By Jane Harrison, Project Archivist: Beth Chatto Archives

In a project funded by by Archives Revealed, funded by The National Archives, The Pilgrim Trust and The Wolfson Foundation, Jane Harrison has been cataloguing the archive of Beth Chatto deposited at the Museum and sharing her discoveries. Here she shares the photographs and drawings which tell the story of how Beth became the country’s leading advocate of ecological gardening:

Beth Chatto’s Gravel Garden is internationally known and has inspired many similar gardens but originally it was something of an experiment in horticulture for her: taking the poor soil and relatively extreme conditions of the area as an opportunity to create a garden of drought tolerant plants. However, it was not created in isolation. Beth had been planting her gardens using her knowledge of plant habitats for decades, with planting based on ecological principles, and design based around her long experience of arranging flowers and plants.  

Photo of the family dog sitting on the garden path with note on the back by Beth: “Great Chesterford – Essex, about 1934. The garden of my childhood where I had a little corner of my own. Observe the well head! There was no running water – we let down the bucket on a chain.”

While Beth inherited her parent’s love of gardening and was cultivating her own small patch garden from an early age, she credited her friendship with her future husband Andrew Chatto with opening her eyes to the idea that plants in the garden would have natural habitats in which they thrive.  

An early example of this interest can be found in Beth’s major college project, a botanical survey of plants in salt marshes of the Colne estuary. Beth had noticed that there were different types of plants in certain areas depending on whether the water was saltier or fresher and asked for Andrew’s help to devise and carry out the project. They identified several sites and marked out a series of quadrats, working from the mouth of the river where the water was saltiest and taking note of location, climate, exposure and soils before carefully recording the plants that were present. The project took them two years to complete but the result confirmed Beth’s theory about plant associations in the estuary.

A page from Beth’s notebook, showing one of the quadrats she used for her project. While the diagram is very concise and easily understood (even upside down) while the notes around it are more descriptive, showing a similar style to her later writing. For example on the right of the page Beth observes ‘The whole meadow is starred with the white Cochlearia flowers, the first plant to be in full blossom of the new year’. This notebook is still held by the Chatto family.

::::::

# EXERCISES
• a. Please answer these from the Beth Chatto text:
(i) What did Beth's major college project survey?
(ii) How long did that project take to complete?
(iii) According to Beth's note on the back of the photo, how was water drawn at the Great Chesterford garden?
• b. Carry on the Beth Chatto text from its final sentence.

# DATA LINES
::::::

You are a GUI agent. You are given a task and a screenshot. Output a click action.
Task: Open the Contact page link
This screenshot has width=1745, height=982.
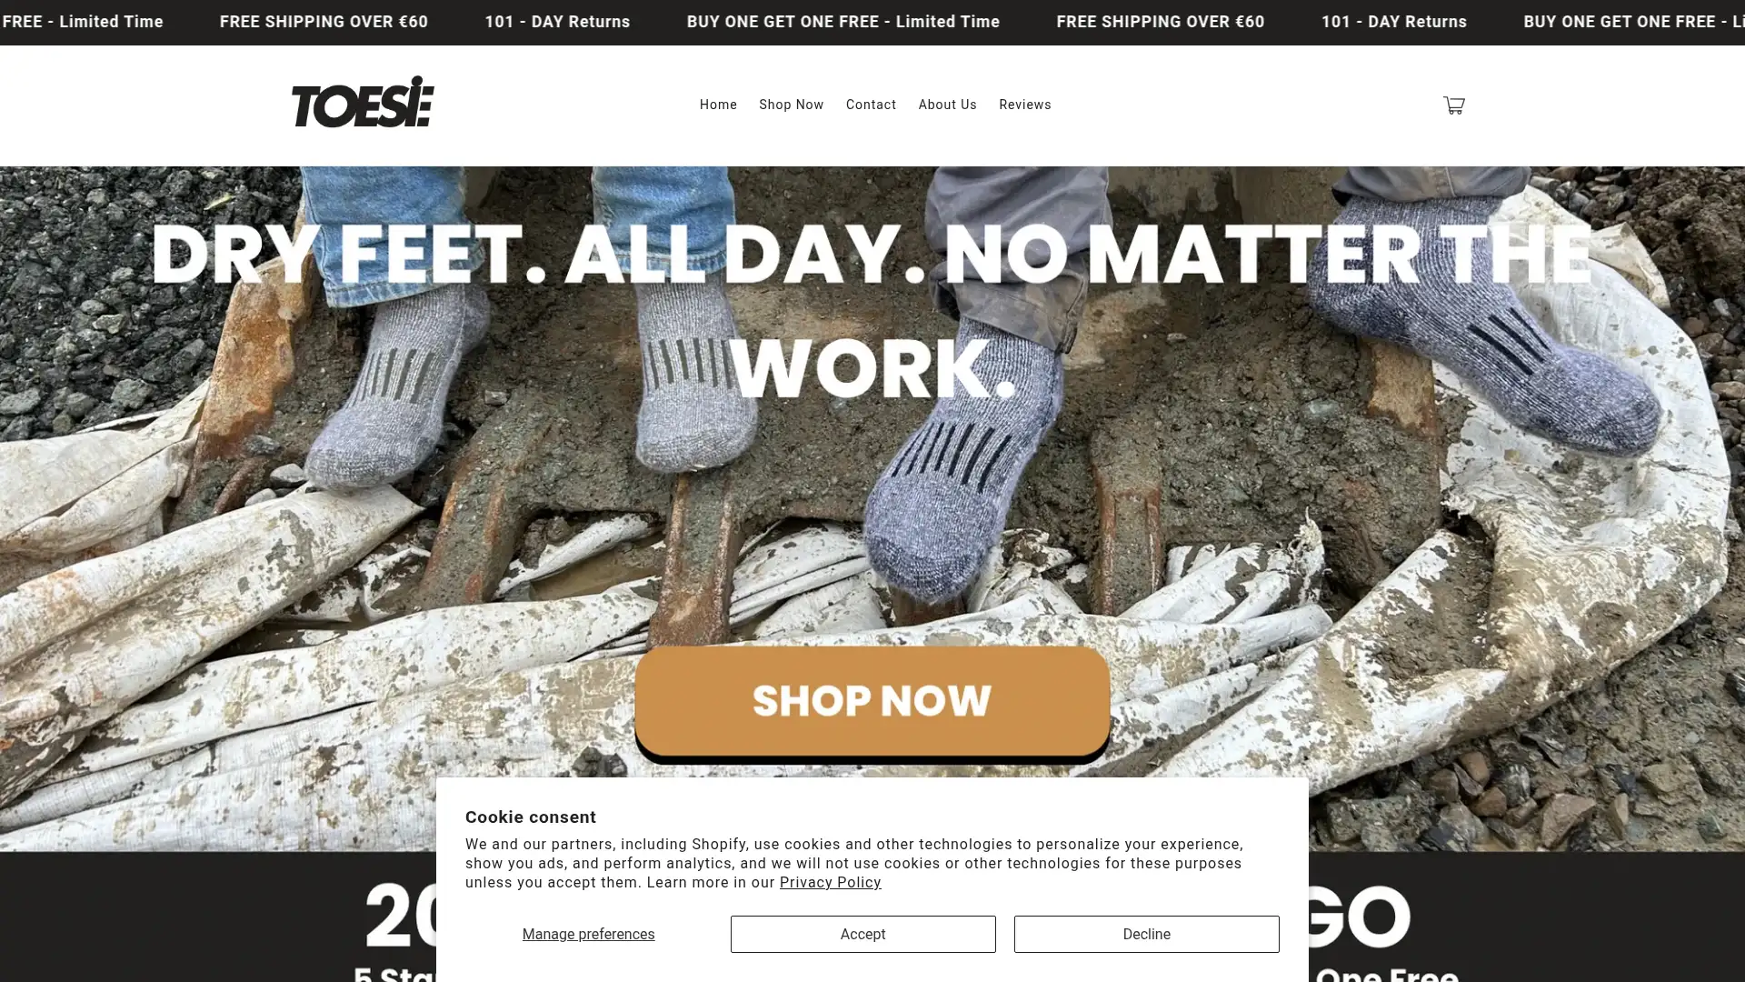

::::::

# FINAL RESULTS
• a.
(i) It surveyed the plants in the salt marshes of the Colne estuary.
(ii) It took two years.
(iii) There was no running water, so a bucket was let down on a chain from the well head.

• b.
The couple married in 1943 and settled into married life at Andrew’s parents’ house ‘Weston’ in Colchester. The gardens  were quite formal and rather traditional, apart from a rockery and wild garden which Andrew had developed himself. Over time Beth began to take over the gardens, firstly the vegetable plot and later the rest, replacing traditional garden flowers with grey foliage which Andrew recommended as better for the location.  

A page from a family photo album showing the Chatto family in the rockery and wild garden created by Andrew at ‘Weston’. c.1952, taken by Daniel Osbourne.

The Chattos added to their garden with cuttings brought back from their travels and given to them by friends such as the painter and gardener Cedric Morris. Morris was generous with both the rare plants from his garden and with his knowledge of planting. It was he, as Beth recalled in later years, who suggested that if she would never be able to create a garden at Weston with the range of plants she wanted. 

Andrew Chatto discussing a plant with Cedric Morris, c.1970s.

Beth and Andrew took his advice in 1959, building a new house on the edge of Andrew’s fruit farm, where the land was considered too poor for farming. As the land was so variable Beth took the opportunity to create a series of different gardens for the different conditions, placing plants where they grew best and arranging them decoratively rather than trying to recreate whole habitats.  

She continued this approach when she opened the ‘Unusual Plants’ nursery in 1967, using her garden as a living catalogue and dividing the plants for sale by recommended conditions to allow visitors to pick those which suited their gardens. At the time this approach was unusual and one she used to great effect when she began creating displays for the RHS flower shows.    

The printed plant list for Beth’s first exhibit at Chelsea in 1976, dividing the plants by habitat. At previous smaller shows she had used a simple typed list of plants but for Chelsea everything was properly printed.

She exhibited at RHS Westminster Hall in 1975 and made her first appearance at Chelsea the following yearShe only had a small stand but she made the most of it, grouping the plants by damp and dry areas as this sketched plan depicts and re-creating her garden in microcosm with the same naturalistic style. 

A sketch plan for a possibly layout for her exhibit at Chelsea, 1976. The dry area is marked by paving stones and the damp with a small pool but it is also possible to see the same split in the names here as in the plant list.

Her plants were remarked on as unusual for several reasons:  they were mostly foliage plants and arranged as though in a garden, and that they were not particularly hard to grow. Unlike some of the other exhibits, here people could imagine how the plants might look in their own gardens and have a reasonable chance growing them successfully.  

It was a very dry summer so her plants for dry environments were particularly noted. She was approached by Graham Rose, a journalist for the Sunday Times and asked to design two beds for dry areas for an article, almost on the spot. She credits this article as the point where Unusual Plants became a national brand. Other journalists followed, including one she found skulking around the nursery beds and almost had escorted from the premises. 

Among her many admirers were several famous people with an interest in plants, including Baron Philippe de Rothschild and the musician George Harrison and his wife Olivia. Rothschild took her off for a weekend to see the gardens of his Chateau while Harrison offered her a full-time job. She went to France but declined any offers of full-time work: her own gardens were her passion and her priority. She was still happy to offer advice to those who asked, such as Wendy Ellis Somes, prima ballerina of Royal Ballet, who she instructed to look at gardens around her and consider her own landscape.  

A card sent by George and Olivia Harrison to Beth with a large bouquet after her announcement that she would be unable to exhibit at Chelsea in 1982. She was immensely touched by the gesture and still told the story years later. Image by kind permission of Olivia Harrison.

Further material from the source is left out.